-- Start Excerpted data --

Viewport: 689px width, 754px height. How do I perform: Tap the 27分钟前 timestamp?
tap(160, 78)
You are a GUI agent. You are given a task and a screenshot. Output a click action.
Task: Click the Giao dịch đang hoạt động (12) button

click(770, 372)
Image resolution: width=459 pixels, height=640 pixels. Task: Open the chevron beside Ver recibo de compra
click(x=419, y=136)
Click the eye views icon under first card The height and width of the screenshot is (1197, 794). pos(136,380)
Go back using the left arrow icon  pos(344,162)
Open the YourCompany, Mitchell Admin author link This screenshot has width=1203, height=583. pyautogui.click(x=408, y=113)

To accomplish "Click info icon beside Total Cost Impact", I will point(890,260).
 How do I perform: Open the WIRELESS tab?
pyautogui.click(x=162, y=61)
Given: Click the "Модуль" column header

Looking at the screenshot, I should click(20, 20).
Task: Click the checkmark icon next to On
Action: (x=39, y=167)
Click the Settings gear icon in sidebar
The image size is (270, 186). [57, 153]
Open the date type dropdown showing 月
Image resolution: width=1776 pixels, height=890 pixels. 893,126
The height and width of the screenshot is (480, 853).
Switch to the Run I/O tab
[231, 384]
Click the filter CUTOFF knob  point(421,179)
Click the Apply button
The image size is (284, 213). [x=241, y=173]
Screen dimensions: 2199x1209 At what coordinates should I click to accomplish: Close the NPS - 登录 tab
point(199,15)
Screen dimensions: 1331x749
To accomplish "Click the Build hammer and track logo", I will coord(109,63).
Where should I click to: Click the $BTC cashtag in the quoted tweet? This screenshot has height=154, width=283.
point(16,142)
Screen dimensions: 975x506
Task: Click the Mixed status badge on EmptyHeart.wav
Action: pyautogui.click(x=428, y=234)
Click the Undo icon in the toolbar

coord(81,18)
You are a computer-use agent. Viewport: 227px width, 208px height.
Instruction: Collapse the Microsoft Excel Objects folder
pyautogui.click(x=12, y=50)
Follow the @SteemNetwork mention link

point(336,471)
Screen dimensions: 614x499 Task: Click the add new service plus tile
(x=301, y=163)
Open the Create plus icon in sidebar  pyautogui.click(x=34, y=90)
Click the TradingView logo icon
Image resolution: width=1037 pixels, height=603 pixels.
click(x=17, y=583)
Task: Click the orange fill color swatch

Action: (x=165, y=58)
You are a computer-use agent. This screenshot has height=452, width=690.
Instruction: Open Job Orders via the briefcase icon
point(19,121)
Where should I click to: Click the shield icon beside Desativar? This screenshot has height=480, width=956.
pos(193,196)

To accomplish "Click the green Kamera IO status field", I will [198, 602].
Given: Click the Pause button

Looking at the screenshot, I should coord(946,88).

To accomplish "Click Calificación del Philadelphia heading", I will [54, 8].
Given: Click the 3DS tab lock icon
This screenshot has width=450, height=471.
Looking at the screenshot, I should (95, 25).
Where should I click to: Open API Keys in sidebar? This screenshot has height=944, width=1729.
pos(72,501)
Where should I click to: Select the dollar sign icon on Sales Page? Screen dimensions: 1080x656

-- End Excerpted data --

#### Objective:
Reproduce the listing above, swapping "sidebar" for "navigation panel" wherever it occurs and leaving every other part unchanged.

#### Response below:
Viewport: 689px width, 754px height. How do I perform: Tap the 27分钟前 timestamp?
tap(160, 78)
You are a GUI agent. You are given a task and a screenshot. Output a click action.
Task: Click the Giao dịch đang hoạt động (12) button

click(770, 372)
Image resolution: width=459 pixels, height=640 pixels. Task: Open the chevron beside Ver recibo de compra
click(x=419, y=136)
Click the eye views icon under first card The height and width of the screenshot is (1197, 794). pos(136,380)
Go back using the left arrow icon  pos(344,162)
Open the YourCompany, Mitchell Admin author link This screenshot has width=1203, height=583. pyautogui.click(x=408, y=113)

To accomplish "Click info icon beside Total Cost Impact", I will point(890,260).
 How do I perform: Open the WIRELESS tab?
pyautogui.click(x=162, y=61)
Given: Click the "Модуль" column header

Looking at the screenshot, I should click(20, 20).
Task: Click the checkmark icon next to On
Action: (x=39, y=167)
Click the Settings gear icon in navigation panel
The image size is (270, 186). [57, 153]
Open the date type dropdown showing 月
Image resolution: width=1776 pixels, height=890 pixels. 893,126
The height and width of the screenshot is (480, 853).
Switch to the Run I/O tab
[231, 384]
Click the filter CUTOFF knob  point(421,179)
Click the Apply button
The image size is (284, 213). [x=241, y=173]
Screen dimensions: 2199x1209 At what coordinates should I click to accomplish: Close the NPS - 登录 tab
point(199,15)
Screen dimensions: 1331x749
To accomplish "Click the Build hammer and track logo", I will coord(109,63).
Where should I click to: Click the $BTC cashtag in the quoted tweet? This screenshot has height=154, width=283.
point(16,142)
Screen dimensions: 975x506
Task: Click the Mixed status badge on EmptyHeart.wav
Action: pyautogui.click(x=428, y=234)
Click the Undo icon in the toolbar

coord(81,18)
You are a computer-use agent. Viewport: 227px width, 208px height.
Instruction: Collapse the Microsoft Excel Objects folder
pyautogui.click(x=12, y=50)
Follow the @SteemNetwork mention link

point(336,471)
Screen dimensions: 614x499 Task: Click the add new service plus tile
(x=301, y=163)
Open the Create plus icon in navigation panel  pyautogui.click(x=34, y=90)
Click the TradingView logo icon
Image resolution: width=1037 pixels, height=603 pixels.
click(x=17, y=583)
Task: Click the orange fill color swatch

Action: (x=165, y=58)
You are a computer-use agent. This screenshot has height=452, width=690.
Instruction: Open Job Orders via the briefcase icon
point(19,121)
Where should I click to: Click the shield icon beside Desativar? This screenshot has height=480, width=956.
pos(193,196)

To accomplish "Click the green Kamera IO status field", I will [198, 602].
Given: Click the Pause button

Looking at the screenshot, I should coord(946,88).

To accomplish "Click Calificación del Philadelphia heading", I will [54, 8].
Given: Click the 3DS tab lock icon
This screenshot has width=450, height=471.
Looking at the screenshot, I should (95, 25).
Where should I click to: Open API Keys in navigation panel? This screenshot has height=944, width=1729.
pos(72,501)
Where should I click to: Select the dollar sign icon on Sales Page? Screen dimensions: 1080x656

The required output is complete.